START Data for analysis

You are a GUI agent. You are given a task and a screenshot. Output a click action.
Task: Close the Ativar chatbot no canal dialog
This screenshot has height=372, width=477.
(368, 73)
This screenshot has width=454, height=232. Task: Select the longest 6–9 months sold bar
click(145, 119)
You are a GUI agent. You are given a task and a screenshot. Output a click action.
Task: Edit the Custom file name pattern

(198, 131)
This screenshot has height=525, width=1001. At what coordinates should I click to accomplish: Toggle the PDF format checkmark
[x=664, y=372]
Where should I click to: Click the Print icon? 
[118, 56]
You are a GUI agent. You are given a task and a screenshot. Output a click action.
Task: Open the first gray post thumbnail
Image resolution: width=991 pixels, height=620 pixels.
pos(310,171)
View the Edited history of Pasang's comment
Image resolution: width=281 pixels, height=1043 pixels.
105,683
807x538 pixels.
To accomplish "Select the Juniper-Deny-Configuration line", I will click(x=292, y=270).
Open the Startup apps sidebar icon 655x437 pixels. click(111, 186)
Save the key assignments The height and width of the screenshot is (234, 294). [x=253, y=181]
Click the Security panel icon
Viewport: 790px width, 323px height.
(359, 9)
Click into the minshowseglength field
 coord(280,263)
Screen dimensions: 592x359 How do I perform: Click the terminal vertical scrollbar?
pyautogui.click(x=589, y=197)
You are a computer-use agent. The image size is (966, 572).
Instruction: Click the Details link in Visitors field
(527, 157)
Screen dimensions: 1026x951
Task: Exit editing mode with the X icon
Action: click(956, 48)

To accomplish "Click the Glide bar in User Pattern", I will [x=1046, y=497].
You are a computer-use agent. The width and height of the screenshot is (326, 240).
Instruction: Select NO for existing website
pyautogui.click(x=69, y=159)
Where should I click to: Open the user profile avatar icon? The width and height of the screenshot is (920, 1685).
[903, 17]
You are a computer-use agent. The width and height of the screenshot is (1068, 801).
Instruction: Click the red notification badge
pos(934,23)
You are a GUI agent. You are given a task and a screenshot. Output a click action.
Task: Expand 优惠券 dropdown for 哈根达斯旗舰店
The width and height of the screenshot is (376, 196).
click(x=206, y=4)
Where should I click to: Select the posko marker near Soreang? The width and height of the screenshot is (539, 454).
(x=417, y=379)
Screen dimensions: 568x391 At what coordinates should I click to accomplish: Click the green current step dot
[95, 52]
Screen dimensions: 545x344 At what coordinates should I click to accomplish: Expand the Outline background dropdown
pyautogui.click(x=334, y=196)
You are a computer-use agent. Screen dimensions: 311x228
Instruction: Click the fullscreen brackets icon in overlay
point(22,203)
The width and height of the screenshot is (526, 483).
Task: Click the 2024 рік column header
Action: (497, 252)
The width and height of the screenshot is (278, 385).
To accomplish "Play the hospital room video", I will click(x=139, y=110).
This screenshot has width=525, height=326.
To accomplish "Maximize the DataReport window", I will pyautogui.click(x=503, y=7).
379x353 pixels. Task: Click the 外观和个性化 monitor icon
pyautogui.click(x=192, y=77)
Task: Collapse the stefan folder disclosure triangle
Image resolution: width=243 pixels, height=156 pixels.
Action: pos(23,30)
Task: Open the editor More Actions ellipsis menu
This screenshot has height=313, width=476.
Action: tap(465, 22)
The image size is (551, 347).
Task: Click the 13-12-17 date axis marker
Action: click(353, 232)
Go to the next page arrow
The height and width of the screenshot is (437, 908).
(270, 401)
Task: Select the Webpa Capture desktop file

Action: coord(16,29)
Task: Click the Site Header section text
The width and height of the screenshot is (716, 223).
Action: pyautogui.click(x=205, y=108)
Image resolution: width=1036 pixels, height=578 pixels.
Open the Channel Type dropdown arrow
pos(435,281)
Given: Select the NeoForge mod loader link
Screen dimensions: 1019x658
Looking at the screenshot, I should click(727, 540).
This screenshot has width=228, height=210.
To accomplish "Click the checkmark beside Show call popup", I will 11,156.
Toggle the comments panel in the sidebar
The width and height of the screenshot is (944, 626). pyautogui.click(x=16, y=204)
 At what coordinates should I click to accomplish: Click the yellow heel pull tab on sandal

END Data for analysis

→ **Exercise brief**:
Write out each entry again, leaving every word as it is.

→ **Exercise result**:
You are a GUI agent. You are given a task and a screenshot. Output a click action.
Task: Close the Ativar chatbot no canal dialog
This screenshot has height=372, width=477.
(368, 73)
This screenshot has width=454, height=232. Task: Select the longest 6–9 months sold bar
click(145, 119)
You are a GUI agent. You are given a task and a screenshot. Output a click action.
Task: Edit the Custom file name pattern

(198, 131)
This screenshot has height=525, width=1001. At what coordinates should I click to accomplish: Toggle the PDF format checkmark
[x=664, y=372]
Where should I click to: Click the Print icon? 
[118, 56]
You are a GUI agent. You are given a task and a screenshot. Output a click action.
Task: Open the first gray post thumbnail
Image resolution: width=991 pixels, height=620 pixels.
pos(310,171)
View the Edited history of Pasang's comment
Image resolution: width=281 pixels, height=1043 pixels.
105,683
807x538 pixels.
To accomplish "Select the Juniper-Deny-Configuration line", I will click(x=292, y=270).
Open the Startup apps sidebar icon 655x437 pixels. click(111, 186)
Save the key assignments The height and width of the screenshot is (234, 294). [x=253, y=181]
Click the Security panel icon
Viewport: 790px width, 323px height.
(359, 9)
Click into the minshowseglength field
 coord(280,263)
Screen dimensions: 592x359 How do I perform: Click the terminal vertical scrollbar?
pyautogui.click(x=589, y=197)
You are a computer-use agent. The image size is (966, 572).
Instruction: Click the Details link in Visitors field
(527, 157)
Screen dimensions: 1026x951
Task: Exit editing mode with the X icon
Action: click(956, 48)

To accomplish "Click the Glide bar in User Pattern", I will [x=1046, y=497].
You are a computer-use agent. The width and height of the screenshot is (326, 240).
Instruction: Select NO for existing website
pyautogui.click(x=69, y=159)
Where should I click to: Open the user profile avatar icon? The width and height of the screenshot is (920, 1685).
[903, 17]
You are a computer-use agent. The width and height of the screenshot is (1068, 801).
Instruction: Click the red notification badge
pos(934,23)
You are a GUI agent. You are given a task and a screenshot. Output a click action.
Task: Expand 优惠券 dropdown for 哈根达斯旗舰店
The width and height of the screenshot is (376, 196).
click(x=206, y=4)
Where should I click to: Select the posko marker near Soreang? The width and height of the screenshot is (539, 454).
(x=417, y=379)
Screen dimensions: 568x391 At what coordinates should I click to accomplish: Click the green current step dot
[95, 52]
Screen dimensions: 545x344 At what coordinates should I click to accomplish: Expand the Outline background dropdown
pyautogui.click(x=334, y=196)
You are a computer-use agent. Screen dimensions: 311x228
Instruction: Click the fullscreen brackets icon in overlay
point(22,203)
The width and height of the screenshot is (526, 483).
Task: Click the 2024 рік column header
Action: (497, 252)
The width and height of the screenshot is (278, 385).
To accomplish "Play the hospital room video", I will click(x=139, y=110).
This screenshot has width=525, height=326.
To accomplish "Maximize the DataReport window", I will pyautogui.click(x=503, y=7).
379x353 pixels. Task: Click the 外观和个性化 monitor icon
pyautogui.click(x=192, y=77)
Task: Collapse the stefan folder disclosure triangle
Image resolution: width=243 pixels, height=156 pixels.
Action: pos(23,30)
Task: Open the editor More Actions ellipsis menu
This screenshot has height=313, width=476.
Action: tap(465, 22)
The image size is (551, 347).
Task: Click the 13-12-17 date axis marker
Action: click(353, 232)
Go to the next page arrow
The height and width of the screenshot is (437, 908).
(270, 401)
Task: Select the Webpa Capture desktop file

Action: coord(16,29)
Task: Click the Site Header section text
The width and height of the screenshot is (716, 223).
Action: pyautogui.click(x=205, y=108)
Image resolution: width=1036 pixels, height=578 pixels.
Open the Channel Type dropdown arrow
pos(435,281)
Given: Select the NeoForge mod loader link
Screen dimensions: 1019x658
Looking at the screenshot, I should click(727, 540).
This screenshot has width=228, height=210.
To accomplish "Click the checkmark beside Show call popup", I will 11,156.
Toggle the comments panel in the sidebar
The width and height of the screenshot is (944, 626). pyautogui.click(x=16, y=204)
 At what coordinates should I click to accomplish: Click the yellow heel pull tab on sandal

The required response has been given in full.